(Problem): Starting at the line containing "What do you" and continuing through the last line, swap "Describe" for "Identify" and reproduce those lines with nothing else altered. Omit the pictures from your answer.

(Data entries):
================================

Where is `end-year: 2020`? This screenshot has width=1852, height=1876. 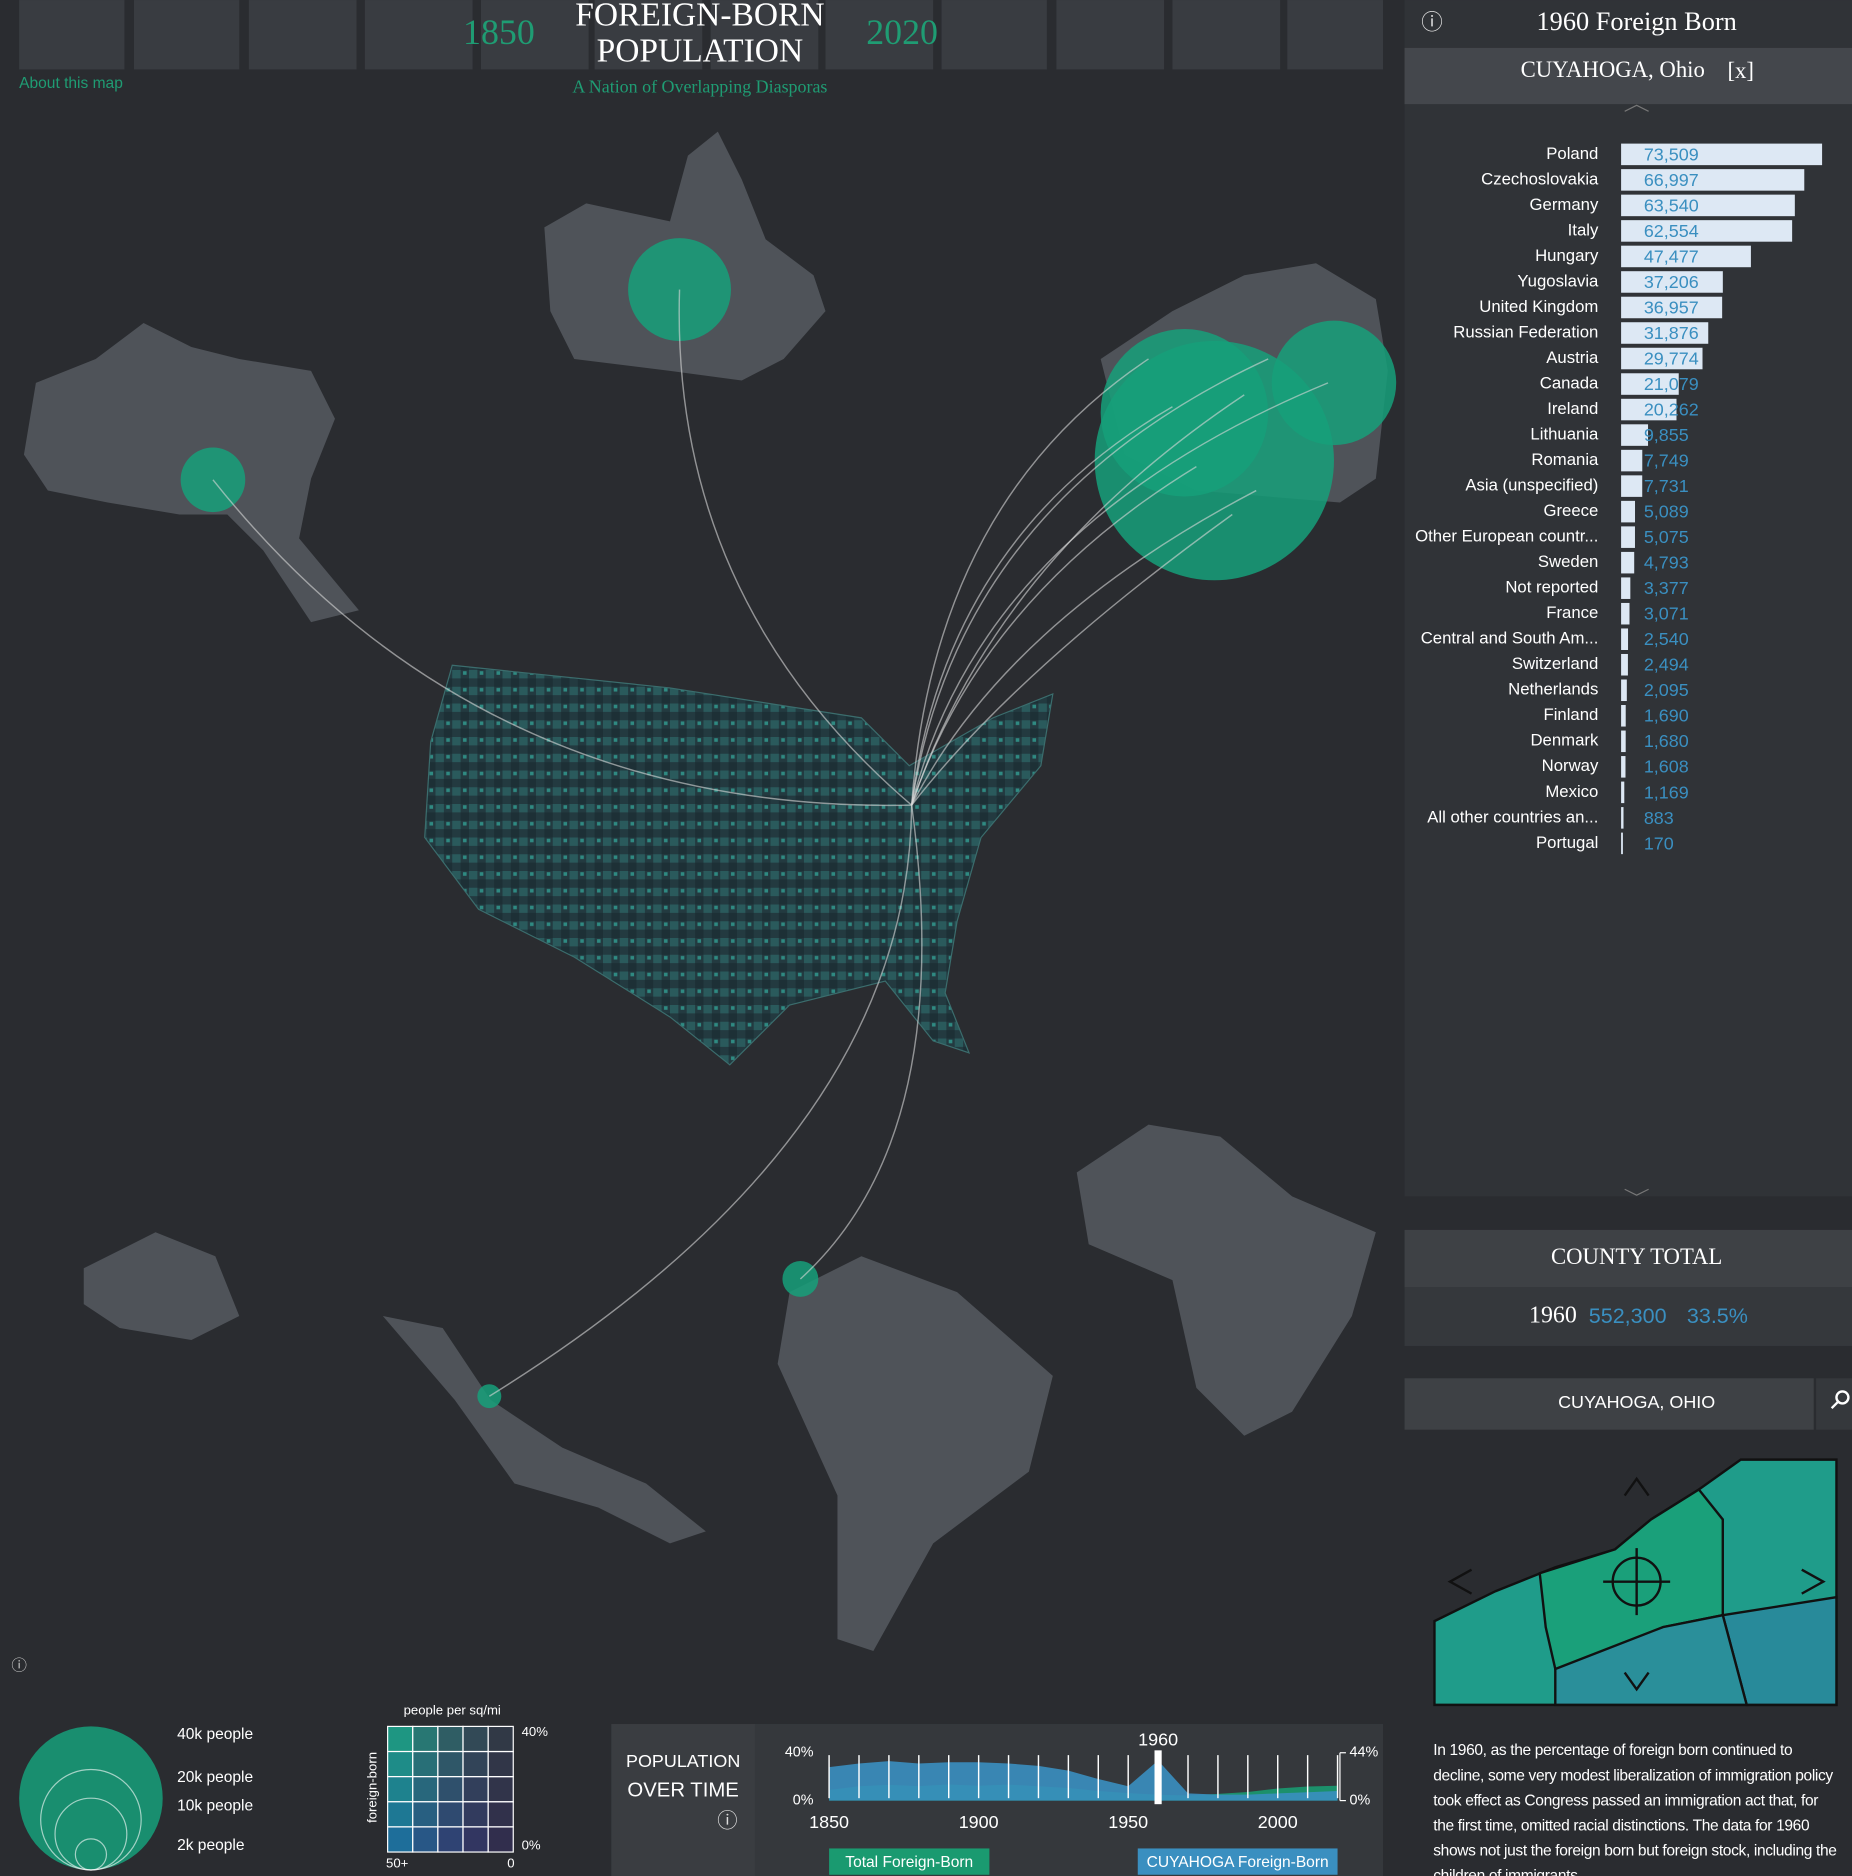 end-year: 2020 is located at coordinates (902, 32).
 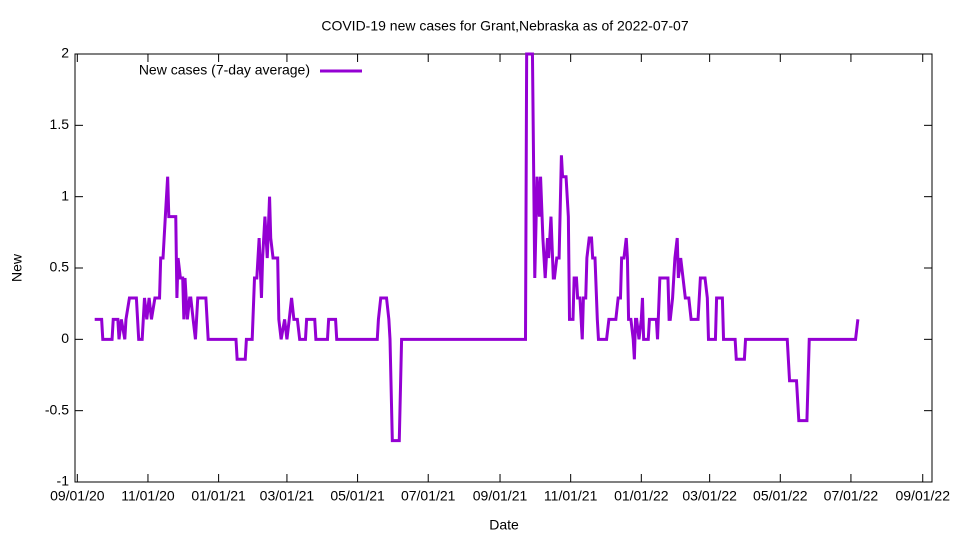 What do you see at coordinates (780, 496) in the screenshot?
I see `x-tick-label: 05/01/22` at bounding box center [780, 496].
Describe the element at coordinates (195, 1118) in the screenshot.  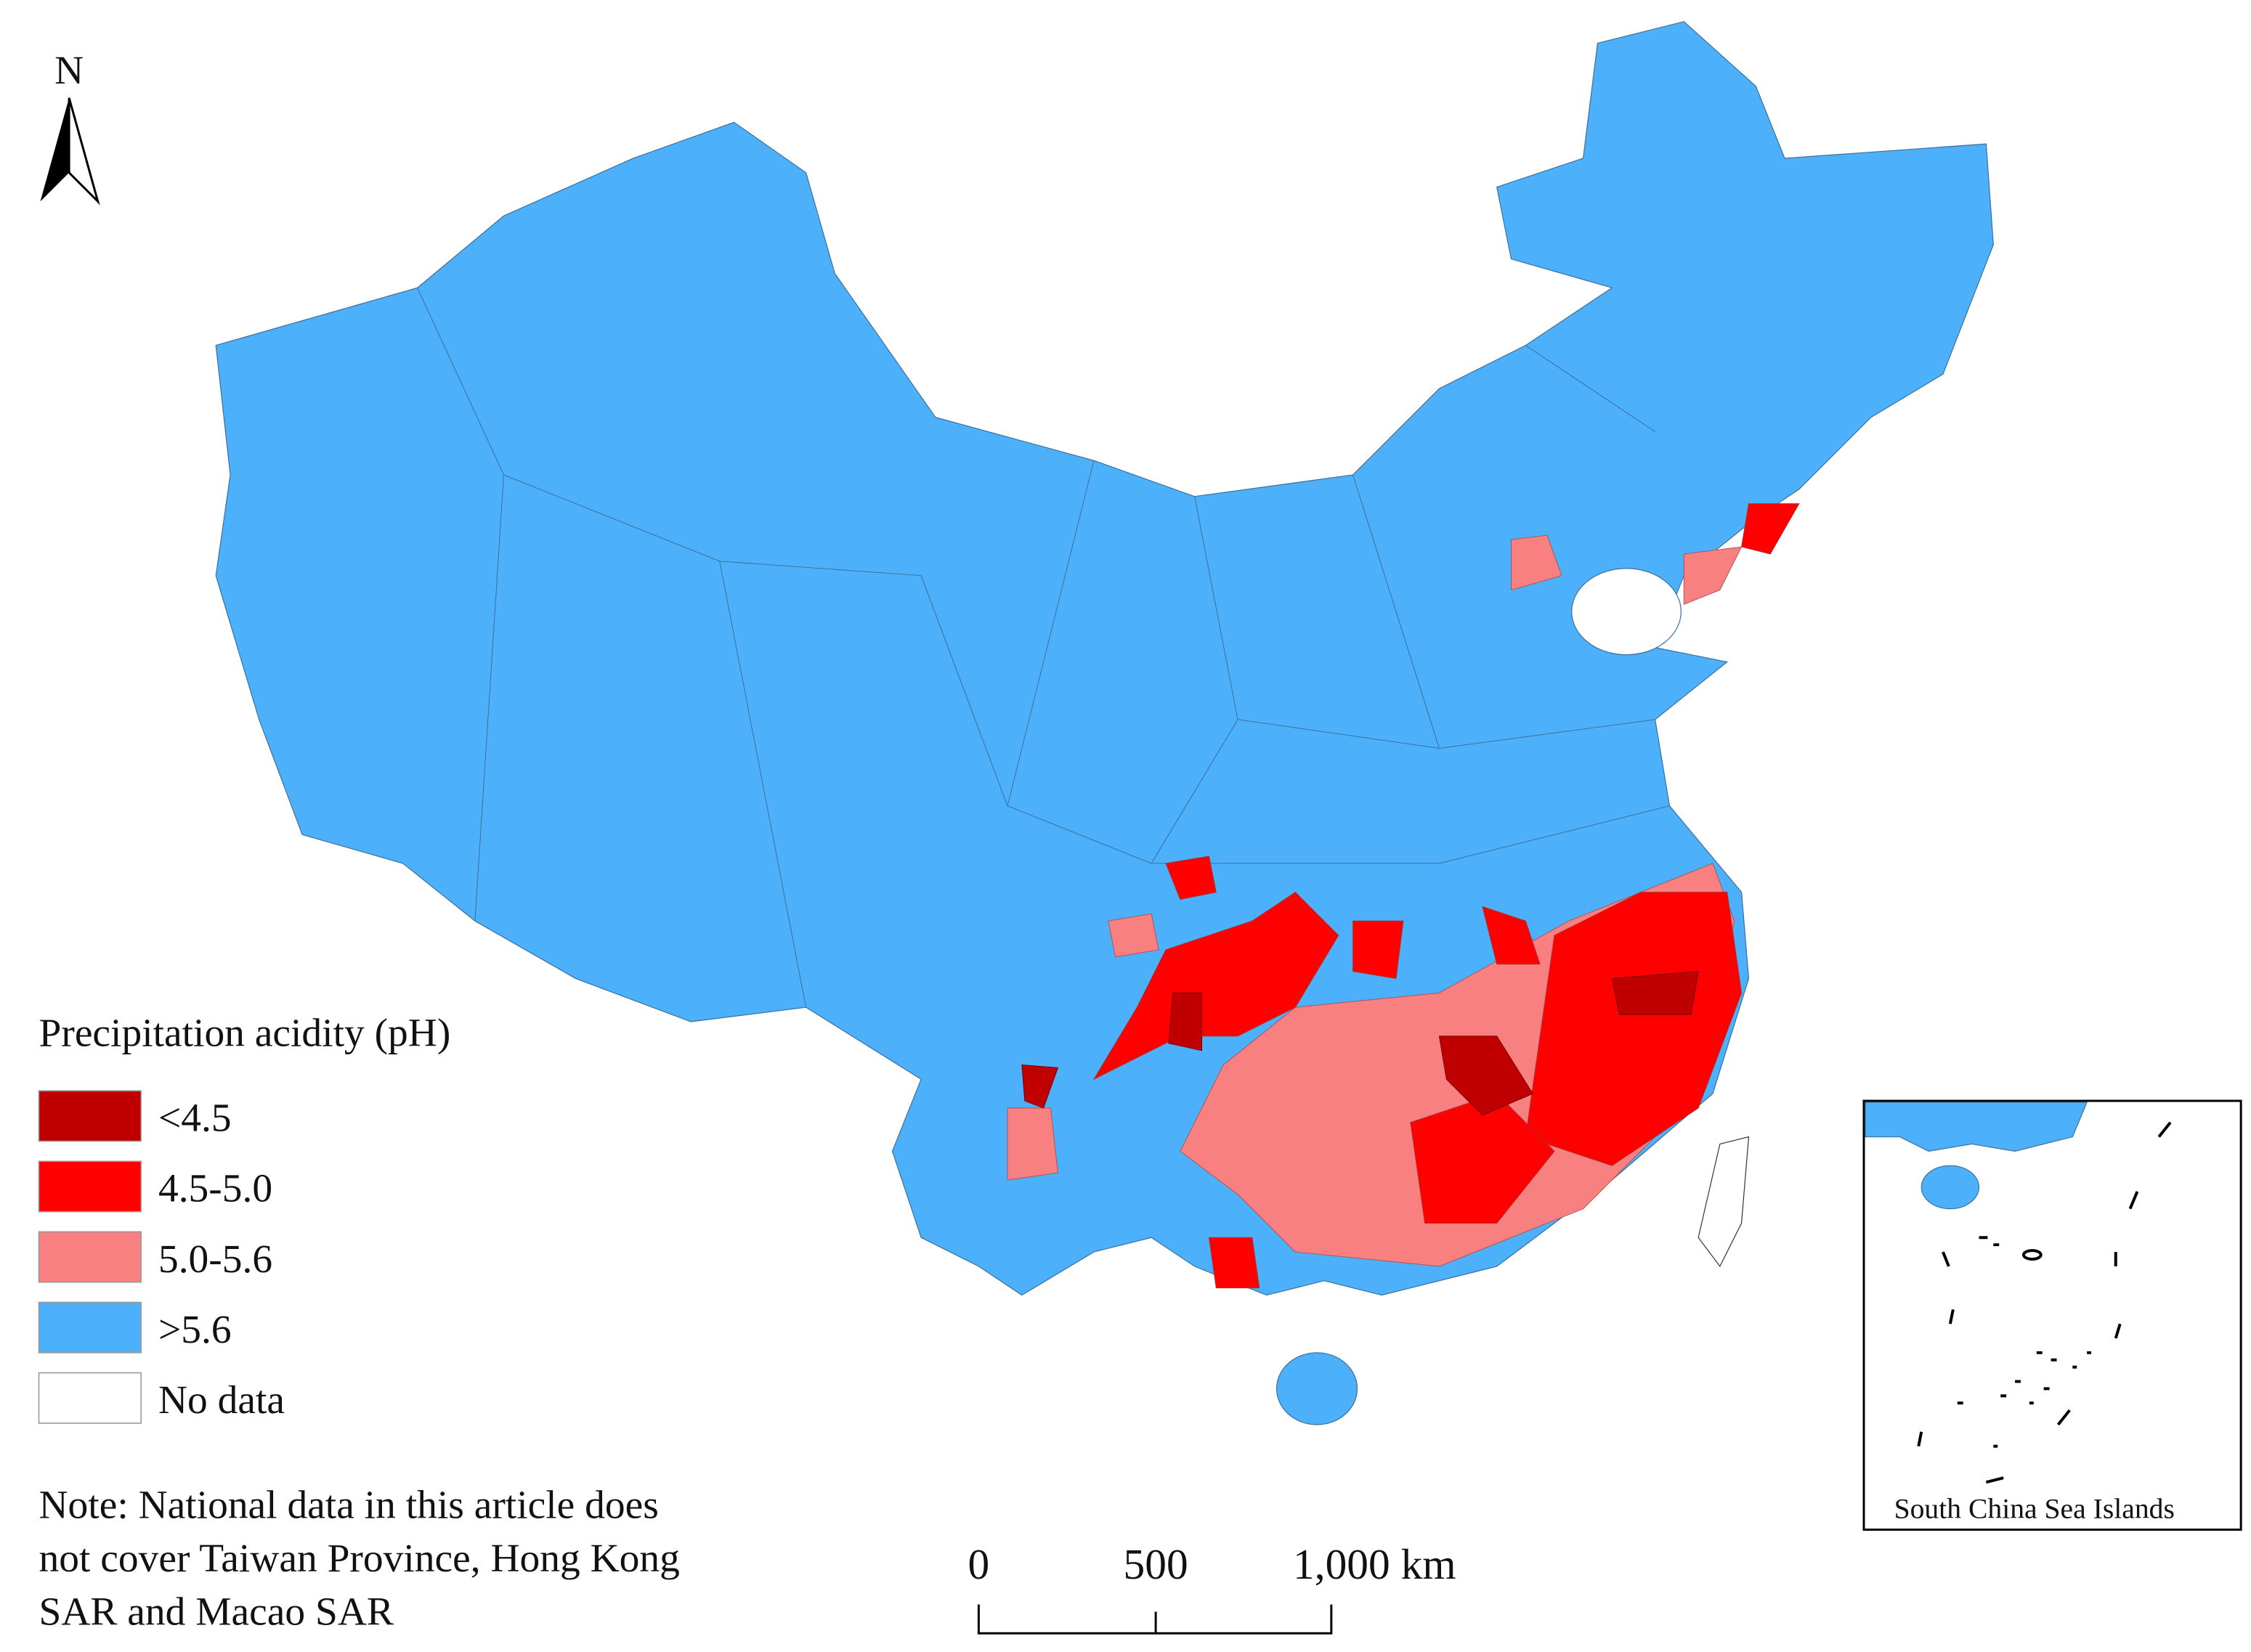
I see `legend-label: <4.5` at that location.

================================

(Result of the task):
  What do you see at coordinates (780, 496) in the screenshot?
I see `x-tick-label: 05/01/22` at bounding box center [780, 496].
Identify the element at coordinates (195, 1118) in the screenshot.  
I see `legend-label: <4.5` at that location.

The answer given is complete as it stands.